I’m going to take a wild guess that you fired up your grill at least once over this past holiday weekend. Summer is officially off and running, and that means more time outdoors and more time cooking simple, seasonal meals over a hot fire, be it charcoal, gas, or wood.

I use my grill all season for everything from the most expected summer foods — burgers, sausages, steaks and hot dogs — to the unexpected. I love grilling seafood, vegetables, meat and poultry, and even fruit. Yes, the grill caramelizes fruit's natural sugars. Here are three extremely simple recipes for early summer meals. In fact, you could make all three and have a beautiful all-grilled meal.

The first recipe is for grilled shrimp with a green cilantro-chile-lime sauce with grilled limes.  The shrimp are lightly marinated and then grilled whole, with or without the shell. Then they're served with grilled lime halves and the slightly spicy sauce.

Next up is a vegetable that doesn’t get enough attention. Broccolini takes beautifully to a hot grill and is tossed with a simple miso butter. It’s a great side dish or the basis for a summer salad.

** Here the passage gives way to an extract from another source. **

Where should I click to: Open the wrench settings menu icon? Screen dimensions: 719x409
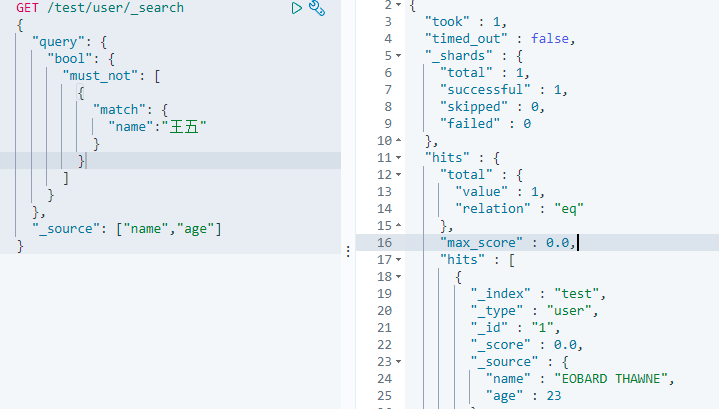(317, 8)
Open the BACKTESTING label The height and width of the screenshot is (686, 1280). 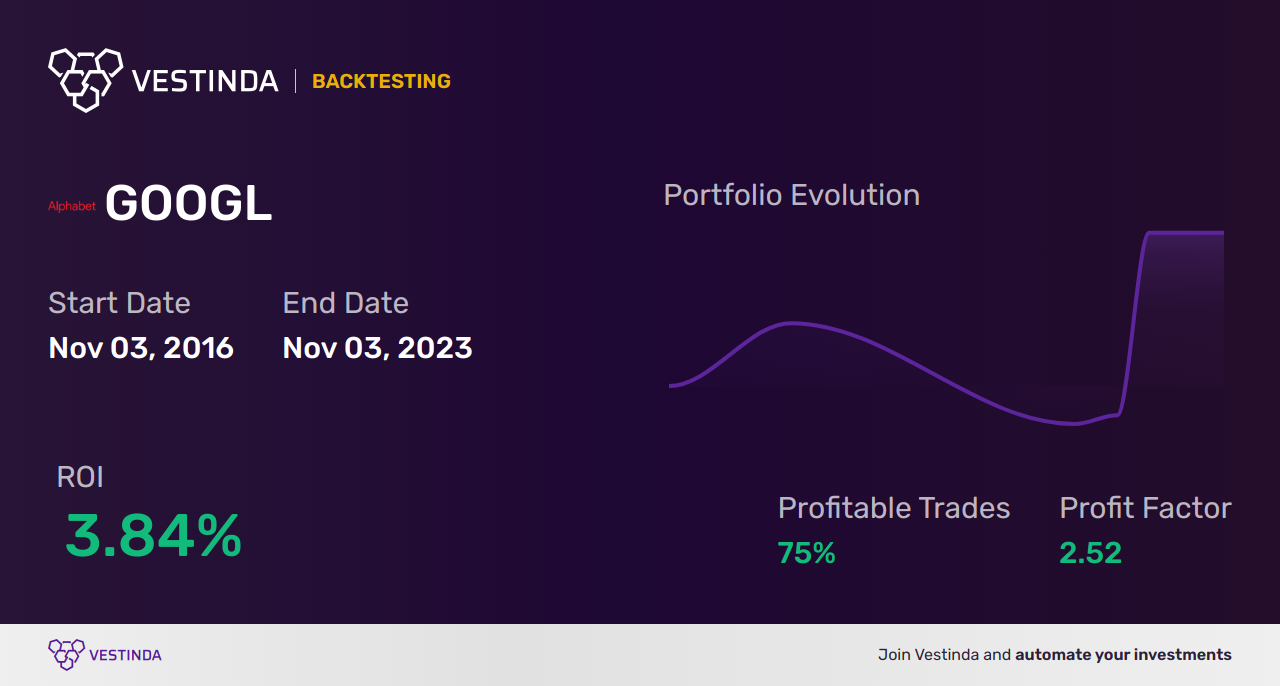coord(381,81)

And finally, grilled pineapple dusted with ginger-scented sugar. These juicy, sweet slices of pineapple work in a variety of ways, both sweet and savory. Think of grilled pineapple paired with ice cream or butter cookies. Or served alongside grilled shrimp or fish, poultry or meat. You could even use it as the basis of a grilled pineapple salsa.

None of these recipes takes any significant amount of time. Clean off the grill (last year's debris is still waiting for you on the racks and needs to be scrubbed clean) and light the fire. Dinner will be ready in no time.

Grilling tips

  1. Thoroughly clean off the racks on your grill. The cleaner they are, the less likely food will stick. Beware of wire brushes. They are quite dangerous as the bristles can come off and stick to your food. Instead, look for a plastic brush or kitchen scrubber. Or buy a brush with nylon bristle brushes or stainless steel brushes.
  2. To infuse meats, poultry and seafood with even more flavor, lay a “bed” of fresh herbs directly on the rack over the fire — think sage, rosemary, dill, thyme — and place your food on top. The herbs will heat up and infuse their flavor into the food you are grilling. This is particularly good with fish filets and other mild foods that will benefit from extra flavor. You can lay a “bed” of thinly sliced lemons or limes and place food directly on top to infuse them with citrus flavor.
Grilled shrimp with green cilantro-chile-lime sauce and grilled limes. (Kathy Gunst/Here & Now)
Grilled shrimp with green cilantro-chile-lime sauce and grilled limes. (Kathy Gunst/Here & Now)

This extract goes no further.